• [EXCERPTED DATA]
== == ==
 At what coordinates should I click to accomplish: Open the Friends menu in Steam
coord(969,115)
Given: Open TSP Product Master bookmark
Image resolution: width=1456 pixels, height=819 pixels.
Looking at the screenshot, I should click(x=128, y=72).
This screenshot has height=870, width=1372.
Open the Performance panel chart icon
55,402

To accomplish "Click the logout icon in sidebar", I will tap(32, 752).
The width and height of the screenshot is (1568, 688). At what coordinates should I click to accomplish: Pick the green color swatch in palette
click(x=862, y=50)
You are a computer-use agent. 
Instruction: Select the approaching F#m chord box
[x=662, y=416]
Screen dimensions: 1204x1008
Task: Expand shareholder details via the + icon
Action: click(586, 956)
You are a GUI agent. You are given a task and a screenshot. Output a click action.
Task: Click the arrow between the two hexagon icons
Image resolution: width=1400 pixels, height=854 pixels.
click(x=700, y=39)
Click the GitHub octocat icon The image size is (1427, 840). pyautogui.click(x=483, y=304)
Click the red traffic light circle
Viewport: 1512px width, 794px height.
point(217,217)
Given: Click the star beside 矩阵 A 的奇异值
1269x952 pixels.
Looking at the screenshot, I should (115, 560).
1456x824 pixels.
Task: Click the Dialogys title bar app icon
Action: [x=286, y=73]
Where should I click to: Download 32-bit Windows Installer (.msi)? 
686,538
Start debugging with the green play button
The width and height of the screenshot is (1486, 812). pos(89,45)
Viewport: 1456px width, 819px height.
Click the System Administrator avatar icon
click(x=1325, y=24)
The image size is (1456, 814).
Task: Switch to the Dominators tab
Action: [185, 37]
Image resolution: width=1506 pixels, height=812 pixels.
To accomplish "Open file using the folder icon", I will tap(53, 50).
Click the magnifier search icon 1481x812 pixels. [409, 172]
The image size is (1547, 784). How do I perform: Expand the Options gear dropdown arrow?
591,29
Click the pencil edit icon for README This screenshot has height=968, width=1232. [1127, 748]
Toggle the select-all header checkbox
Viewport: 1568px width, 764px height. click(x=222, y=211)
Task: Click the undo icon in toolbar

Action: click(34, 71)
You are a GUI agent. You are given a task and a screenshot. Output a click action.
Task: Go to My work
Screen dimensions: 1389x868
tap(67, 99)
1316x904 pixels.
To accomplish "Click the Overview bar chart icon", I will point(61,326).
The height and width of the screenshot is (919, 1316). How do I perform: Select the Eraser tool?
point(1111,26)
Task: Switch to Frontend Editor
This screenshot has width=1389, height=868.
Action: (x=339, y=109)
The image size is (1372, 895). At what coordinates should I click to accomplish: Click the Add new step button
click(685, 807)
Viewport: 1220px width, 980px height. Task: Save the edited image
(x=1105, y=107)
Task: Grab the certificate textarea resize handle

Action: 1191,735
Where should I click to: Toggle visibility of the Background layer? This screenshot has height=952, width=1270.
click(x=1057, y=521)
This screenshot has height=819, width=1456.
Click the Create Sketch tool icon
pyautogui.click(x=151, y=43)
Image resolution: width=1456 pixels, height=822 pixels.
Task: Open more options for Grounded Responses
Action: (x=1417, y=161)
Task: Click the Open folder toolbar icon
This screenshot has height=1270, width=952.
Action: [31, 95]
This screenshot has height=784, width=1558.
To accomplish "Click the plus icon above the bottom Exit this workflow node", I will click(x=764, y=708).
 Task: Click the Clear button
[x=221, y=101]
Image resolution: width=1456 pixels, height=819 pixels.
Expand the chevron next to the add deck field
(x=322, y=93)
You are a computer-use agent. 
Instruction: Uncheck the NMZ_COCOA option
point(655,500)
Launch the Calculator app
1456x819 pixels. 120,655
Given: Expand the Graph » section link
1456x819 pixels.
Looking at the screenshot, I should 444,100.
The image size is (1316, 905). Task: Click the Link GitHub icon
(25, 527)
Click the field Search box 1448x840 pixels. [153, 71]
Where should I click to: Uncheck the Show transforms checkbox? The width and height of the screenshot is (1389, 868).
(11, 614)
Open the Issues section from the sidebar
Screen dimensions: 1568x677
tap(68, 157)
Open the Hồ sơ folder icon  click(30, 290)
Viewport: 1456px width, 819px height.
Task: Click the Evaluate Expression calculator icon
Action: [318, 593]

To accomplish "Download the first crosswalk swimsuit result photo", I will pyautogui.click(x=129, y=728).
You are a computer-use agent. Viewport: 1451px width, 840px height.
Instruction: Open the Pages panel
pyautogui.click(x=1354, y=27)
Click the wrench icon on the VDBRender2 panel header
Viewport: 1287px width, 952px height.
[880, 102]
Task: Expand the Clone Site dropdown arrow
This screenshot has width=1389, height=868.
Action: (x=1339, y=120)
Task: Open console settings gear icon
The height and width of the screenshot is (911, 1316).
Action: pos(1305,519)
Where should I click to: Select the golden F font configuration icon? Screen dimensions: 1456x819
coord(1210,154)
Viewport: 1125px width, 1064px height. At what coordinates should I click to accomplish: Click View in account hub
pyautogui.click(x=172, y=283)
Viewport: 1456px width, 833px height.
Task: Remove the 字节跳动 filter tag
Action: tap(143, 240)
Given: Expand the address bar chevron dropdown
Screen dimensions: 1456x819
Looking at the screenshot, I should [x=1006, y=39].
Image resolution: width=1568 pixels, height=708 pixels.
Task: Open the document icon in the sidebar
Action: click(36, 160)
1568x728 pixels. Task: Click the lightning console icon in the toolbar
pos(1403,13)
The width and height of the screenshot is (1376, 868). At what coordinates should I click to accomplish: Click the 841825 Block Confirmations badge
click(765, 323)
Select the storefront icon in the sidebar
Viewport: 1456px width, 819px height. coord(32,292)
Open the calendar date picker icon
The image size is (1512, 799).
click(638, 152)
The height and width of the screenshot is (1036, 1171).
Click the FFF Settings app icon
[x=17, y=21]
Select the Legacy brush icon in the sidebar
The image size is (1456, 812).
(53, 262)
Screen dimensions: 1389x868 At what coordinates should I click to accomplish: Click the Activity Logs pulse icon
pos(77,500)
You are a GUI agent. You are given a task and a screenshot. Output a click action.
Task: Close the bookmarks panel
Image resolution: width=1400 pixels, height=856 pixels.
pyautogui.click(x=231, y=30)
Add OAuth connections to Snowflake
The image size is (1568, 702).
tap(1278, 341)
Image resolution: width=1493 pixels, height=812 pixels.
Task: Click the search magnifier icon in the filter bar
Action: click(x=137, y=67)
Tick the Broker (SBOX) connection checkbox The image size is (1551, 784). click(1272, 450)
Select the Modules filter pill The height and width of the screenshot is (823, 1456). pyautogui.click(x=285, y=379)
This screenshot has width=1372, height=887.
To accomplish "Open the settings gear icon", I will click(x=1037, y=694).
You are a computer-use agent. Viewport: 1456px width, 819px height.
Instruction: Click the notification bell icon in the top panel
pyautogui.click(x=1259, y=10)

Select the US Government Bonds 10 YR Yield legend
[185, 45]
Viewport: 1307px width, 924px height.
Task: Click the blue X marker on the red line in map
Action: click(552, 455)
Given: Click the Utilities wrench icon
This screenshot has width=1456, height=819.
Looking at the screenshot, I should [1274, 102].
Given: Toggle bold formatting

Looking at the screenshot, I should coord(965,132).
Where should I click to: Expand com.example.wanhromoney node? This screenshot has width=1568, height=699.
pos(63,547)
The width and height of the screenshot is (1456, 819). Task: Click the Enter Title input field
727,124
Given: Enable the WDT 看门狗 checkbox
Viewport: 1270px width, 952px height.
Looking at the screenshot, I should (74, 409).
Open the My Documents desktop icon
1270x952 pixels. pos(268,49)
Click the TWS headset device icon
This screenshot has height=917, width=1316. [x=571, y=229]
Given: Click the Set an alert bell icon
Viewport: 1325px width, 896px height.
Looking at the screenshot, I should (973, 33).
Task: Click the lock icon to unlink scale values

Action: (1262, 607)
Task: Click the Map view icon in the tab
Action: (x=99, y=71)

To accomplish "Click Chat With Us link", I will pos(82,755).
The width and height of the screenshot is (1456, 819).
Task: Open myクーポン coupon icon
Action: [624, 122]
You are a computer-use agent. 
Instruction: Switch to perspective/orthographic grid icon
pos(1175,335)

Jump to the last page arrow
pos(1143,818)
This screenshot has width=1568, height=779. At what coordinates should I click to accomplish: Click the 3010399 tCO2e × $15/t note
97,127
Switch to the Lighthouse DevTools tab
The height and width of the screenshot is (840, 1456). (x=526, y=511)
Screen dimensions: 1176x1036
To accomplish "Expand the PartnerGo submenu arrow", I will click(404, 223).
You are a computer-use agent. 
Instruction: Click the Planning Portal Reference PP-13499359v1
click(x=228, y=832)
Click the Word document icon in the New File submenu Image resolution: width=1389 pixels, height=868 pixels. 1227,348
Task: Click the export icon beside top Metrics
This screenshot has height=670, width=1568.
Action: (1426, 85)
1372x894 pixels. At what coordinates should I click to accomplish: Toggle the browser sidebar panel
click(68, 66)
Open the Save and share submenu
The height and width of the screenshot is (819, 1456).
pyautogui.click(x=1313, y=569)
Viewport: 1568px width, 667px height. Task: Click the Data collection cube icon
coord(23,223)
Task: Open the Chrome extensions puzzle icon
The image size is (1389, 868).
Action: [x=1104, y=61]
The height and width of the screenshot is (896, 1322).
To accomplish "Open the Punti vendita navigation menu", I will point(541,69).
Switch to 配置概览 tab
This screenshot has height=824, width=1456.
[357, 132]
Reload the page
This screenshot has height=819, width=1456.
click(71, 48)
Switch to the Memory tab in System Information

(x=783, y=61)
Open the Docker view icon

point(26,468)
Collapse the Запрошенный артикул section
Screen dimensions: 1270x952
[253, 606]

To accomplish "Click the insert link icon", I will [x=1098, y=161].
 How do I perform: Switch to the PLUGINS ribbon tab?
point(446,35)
== == ==
• [HOW TO COMPLETE THIS TASK] What is needed is a word-for-word restatement of every line from the one with "Screen dimensions: 1270x952" to the end of the entries above.

• [SOLVED EXERCISE]
Screen dimensions: 1270x952
[253, 606]

To accomplish "Click the insert link icon", I will [x=1098, y=161].
 How do I perform: Switch to the PLUGINS ribbon tab?
point(446,35)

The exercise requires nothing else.